The exercise: Pick up the forum thread below about a camper's shore power tripping the GFI outlet at a house, and carry it on from its last line.

Text block:
'''

# Shore Power Not Working...



## AKF150LARIAT4X4 (Sep 14, 2005)

Hey all...it's been a while since I've been here but now I've got an issue. It's not a huge issue, but it's one that's bugging me and I want to fix it. Here goes...when I'm plugged in at a camp site to 30amp, everything works fine. But when I connect at my house it trips the GFI on the outlet at the house. I have tried multiple houses and multiple cords/adapters. Here's what I found tonite though. When I open the panel up there are 6 circuit breakers on the breaker panel. I can turn on any combination of them and it will work as long as the C/B labeled CONVERTER isn't turned on. Once I flip that C/B it trips the GFI on the house. Soooo, I looked into it a little deeper. Coming out of THAT breaker are two wires...one goes down to the board on the converter and another one has one of those orange electrical wiring "twist-caps" on in splicing it into a wire going out to somewhere unbeknownst to me. On the left there are 6 holes with groups of wires going into and out of the power panel, to include the main power cable. This ORANGE twisted wire is going out the bottom left hole. When I remove the orange twist-cap and apply power all works just fine. So can anyone tell me what the spliced wire is going to and what could be causing the GFI to be tripped? I know this is hard to trouble-shoot without seeing it, but any help is greatly appreciated.

Thanks,
Mike


----------



## GlenninTexas (Aug 11, 2004)

Just a guess that the mystry wire might be pinched or cut such that it is grounding somewhere - hence causing the "ground fault". Try pulling it a bit to see if you can move it any. That might be enough to move the "break" from whee its grounding out. If that works, then you probably ought to trace that wire back to find the break and repair it.

Regards, Glenn


----------



## Reverie (Aug 9, 2004)

It sounds like you and I are having the exact same problem...

"Pop Goes The Breaker"

Reverie


----------



## PDX_Doug (Nov 16, 2004)

I have had the same problem, on an intermittent basis with my Outback. Works fine on a campground 30A, or even a non-GFI home circuit, but on the GFI circuit in my garage, it trips... sometimes... but not always. Very strange! I have not been able to track mine down yet, but will check the panel wires next time it's home.

Happy Trails,
Doug


----------



## biga (Apr 17, 2006)

'''

Supplied information:

'''

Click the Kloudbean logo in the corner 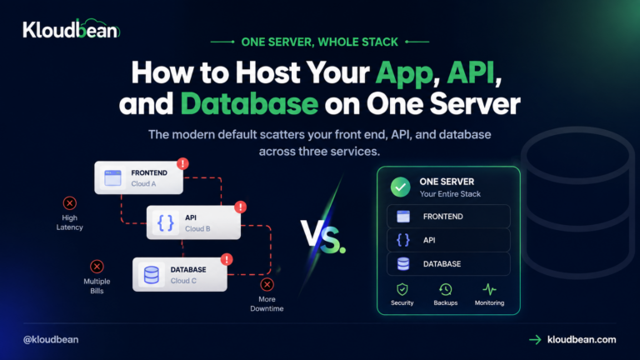72,28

'''

Exercise response:
I know on our '06 Roo, the converter and most of the wall recepticals are on the same breaker. I would bet the unknown wire goes to the wall plugs. With the breaker off, or the wire disconnected, I would check the plugs to see if they are dead. If they are, I would start troubleshooting from there.  Don't forget the outside plug while checking/troubleshooting.


----------



## AKF150LARIAT4X4 (Sep 14, 2005)

Well I disconnected the wire and turned on shore power. That wire that is causing the GFI to trip, powers 4 wall outlets...two in the bedroom, one under the dinette and one at the aft left of the trailer. I opened all four of them and didn't see anything odd. I guess my next step is to get my electrician buddy over here to start shooting wires and really pin point this thing. Thanks for the input on the outside outlet too, I never would have checked that. I'll keep you posted.

Hey keeper18, was the a shot below the belt for not having an Outback?? I actually wanted an Outback BAD when I was in the market, but the prices in Alaska are outrageous!! So when I came upon this Springdale for 10-15K less than an Outback was gonna cost me, I couldn't pass it up. But hey, it IS a Keystone though!


----------



## CamperAndy (Aug 26, 2004)

I suspect that the GFI fault is due to a staple or screw into the outlet wiring. Must still be very high resistance but be very careful. If it does not show up with the 30 amp breaker it may actually result in a fire. Leave the outlets disconnected no matter what your power source is until you isolate and repair the fault.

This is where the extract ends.